La Corte suprema ha ritenuto infondato anche il motivo legato all’erronea applicazione o violazione dell'art. 437 del codice penale. E' infatti incontrastato, ha sostenuto la stessa, che, pur trattandosi di un delitto contro l'incolumità pubblica e segnatamente di un reato di pericolo, il riferimento all'"infortunio" legittimi l'integrazione della fattispecie anche laddove il pericolo si sia verificato solamente per un singolo lavoratore, come accaduto nel caso in esame. La norma di cui all'art. 437 del codice penale, ha sostenuto ancora la Sez. IV, è infatti diretta alla tutela della pubblica incolumità contro eventi lesivi che possono verificarsi nello specifico ambiente di lavoro, per effetto di omissioni, rimozioni o danneggiamenti di apparecchi antinfortunistici, e comprende tra gli anzidetti eventi lesivi non solo il disastro, ma anche il semplice infortunio individuale poiché “in materia di prevenzione degli infortuni il concetto della pubblica incolumità è caratterizzato dall'indeterminatezza delle persone e non dal numero rilevante di esse che si possono trovare in una situazione di pericolo, la tutela concerne anche gli operai di una piccola fabbrica ed il delitto deve considerarsi realizzato anche nel caso in cui la situazione di pericolo possa coinvolgere la sola persona che si trovi ad essere addetta alla macchina priva di dispositivi e congegni atti a prevenire gli infortuni”.
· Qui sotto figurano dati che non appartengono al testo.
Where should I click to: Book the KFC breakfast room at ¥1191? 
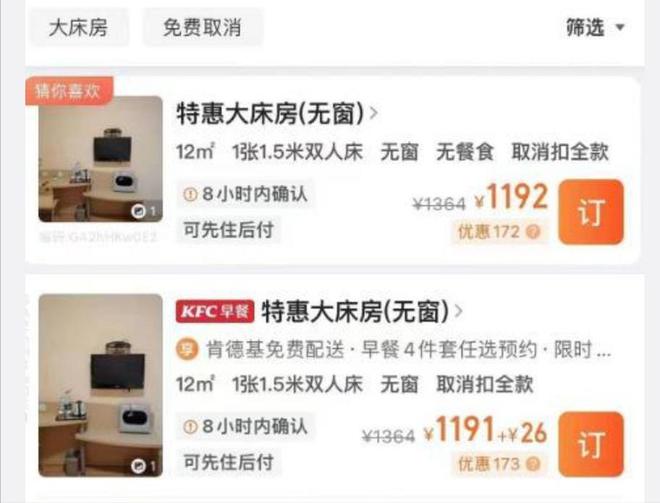pos(591,444)
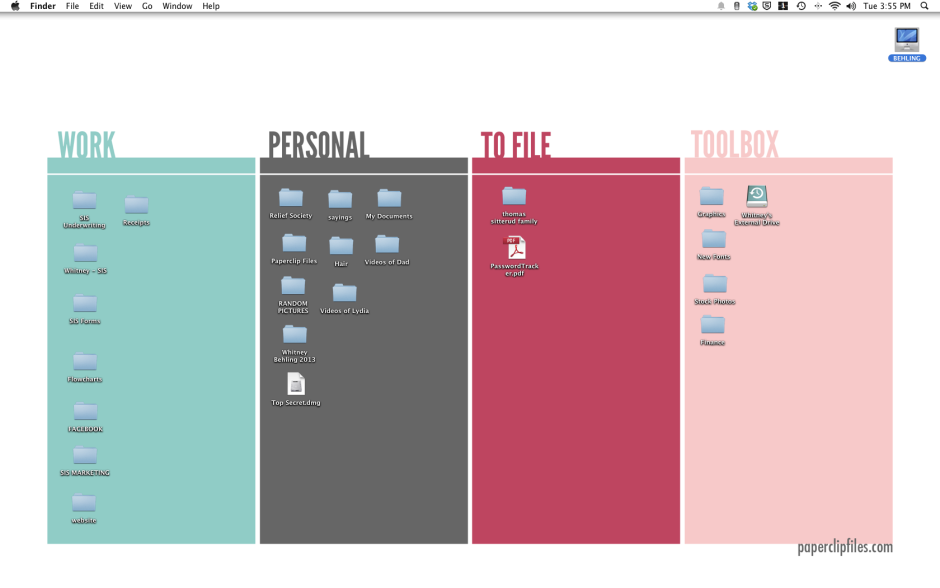Select the PasswordTracker.pdf file icon

point(514,248)
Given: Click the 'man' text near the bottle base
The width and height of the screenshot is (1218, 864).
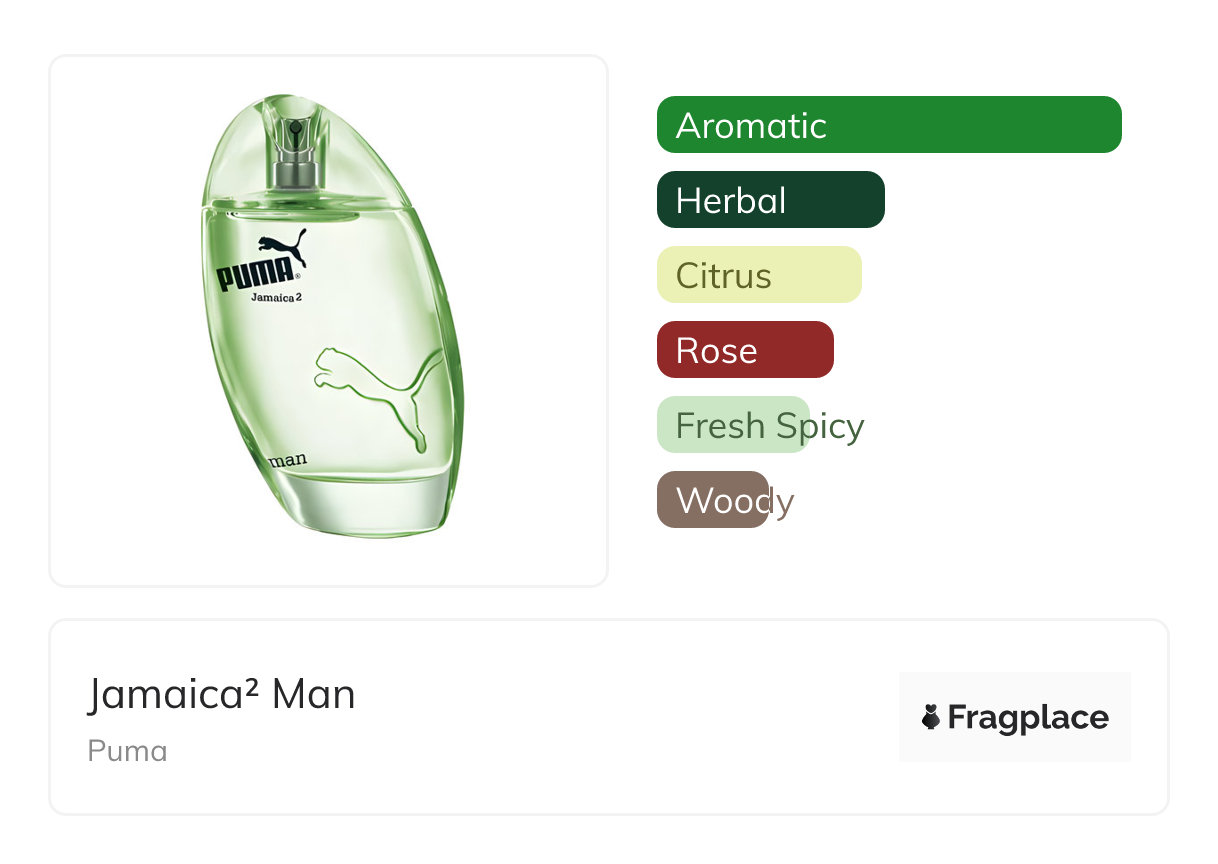Looking at the screenshot, I should tap(288, 461).
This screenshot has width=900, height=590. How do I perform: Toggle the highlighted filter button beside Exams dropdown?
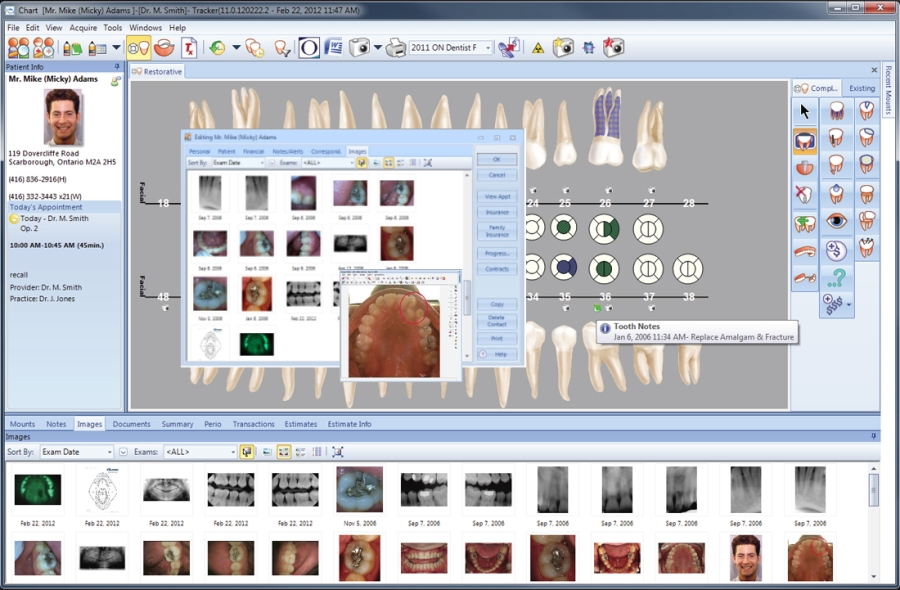(x=247, y=452)
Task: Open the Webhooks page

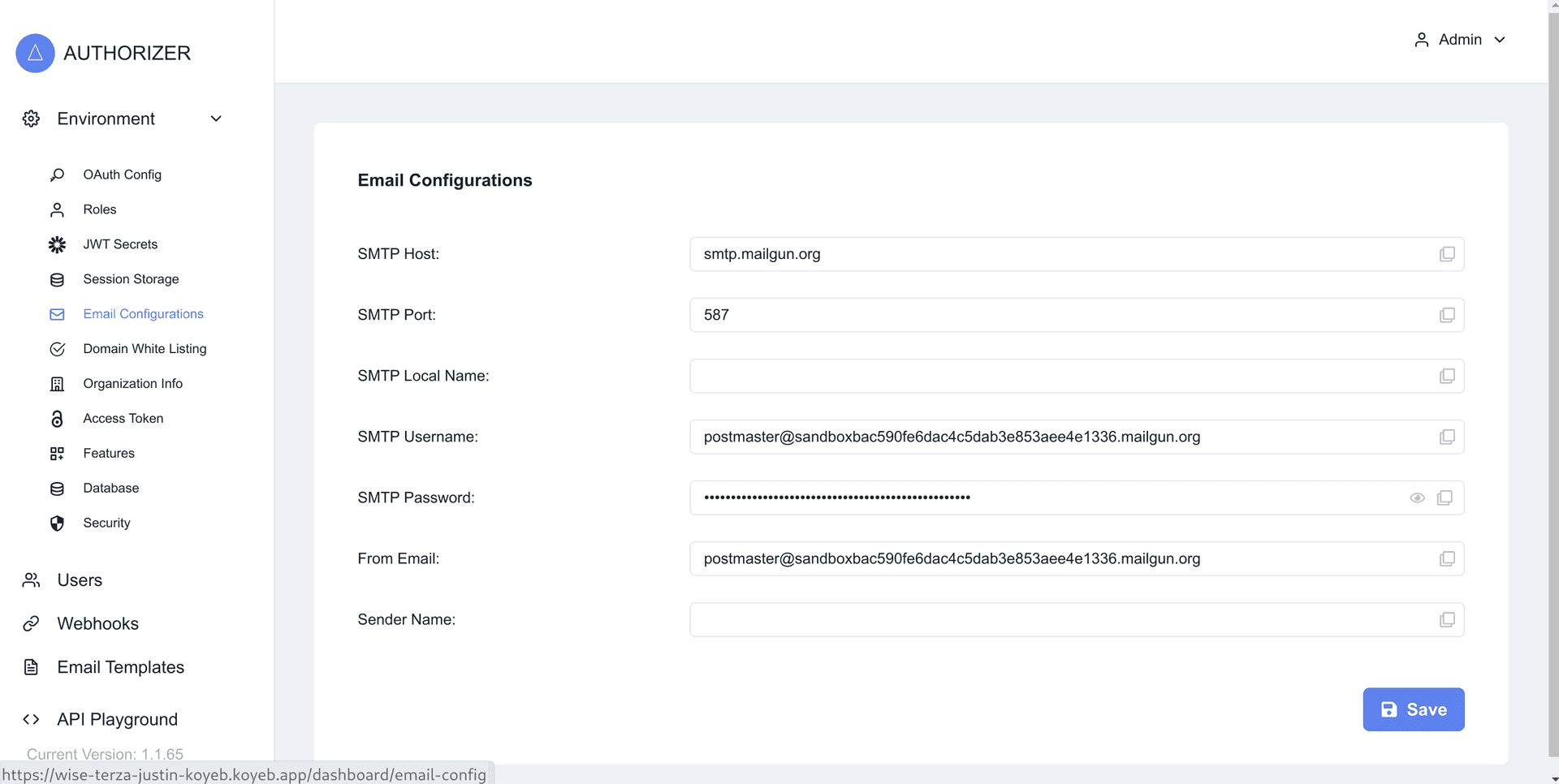Action: tap(97, 623)
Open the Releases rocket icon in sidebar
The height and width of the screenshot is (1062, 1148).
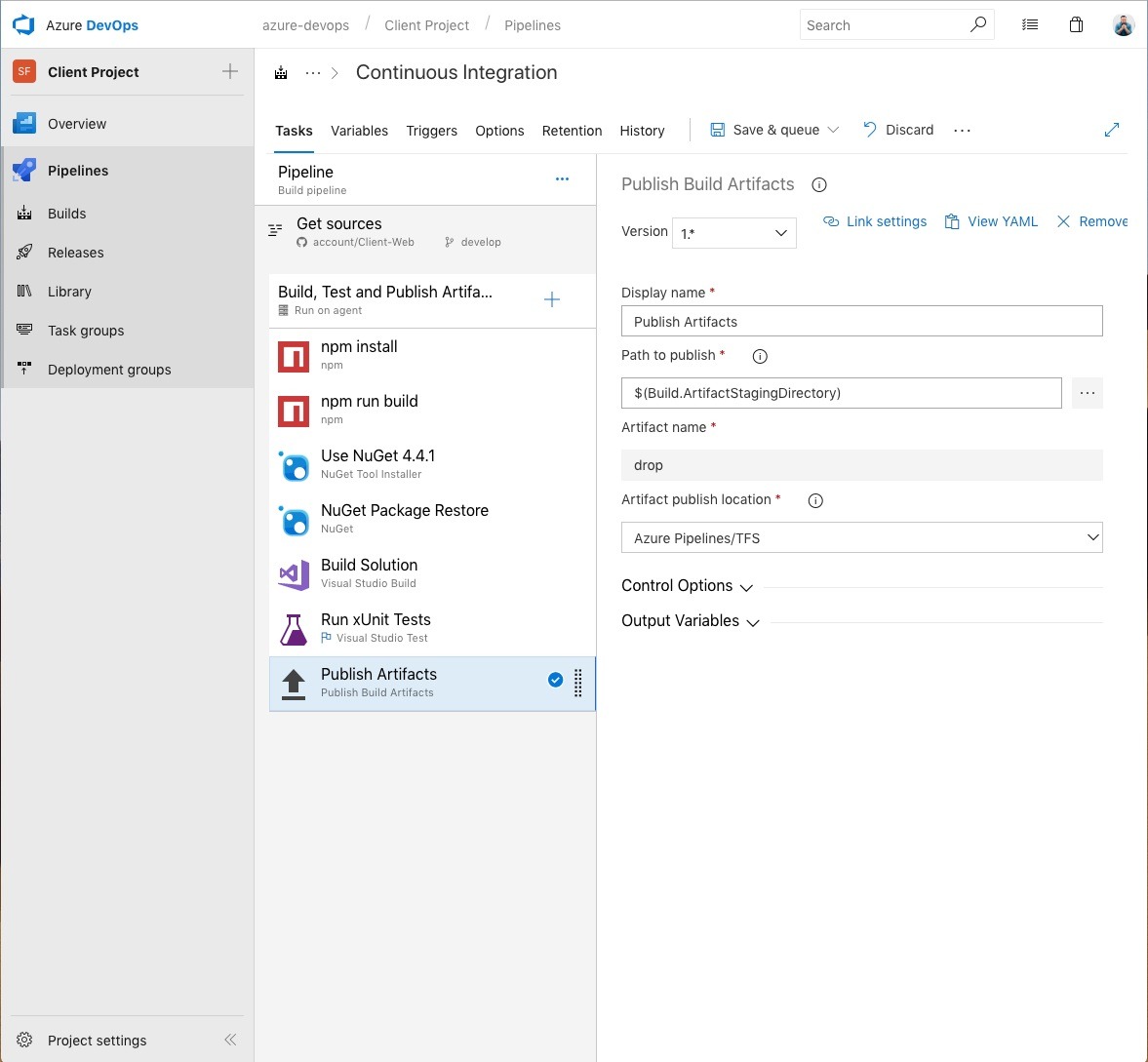(25, 253)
La Corte di Cassazione ha sottolineato, infine, che la fattispecie in esame è fattispecie a dolo generico e che l’imputato era consapevole della destinazione prevenzionistica dei dispositivi in quanto era stato più volte avvisato dal lavoratore addetto al macchinario della carenza dei dispositivi stessi e, ciononostante, aveva con coscienza e volontà consentito il proseguimento dell'ordinario processo produttivo.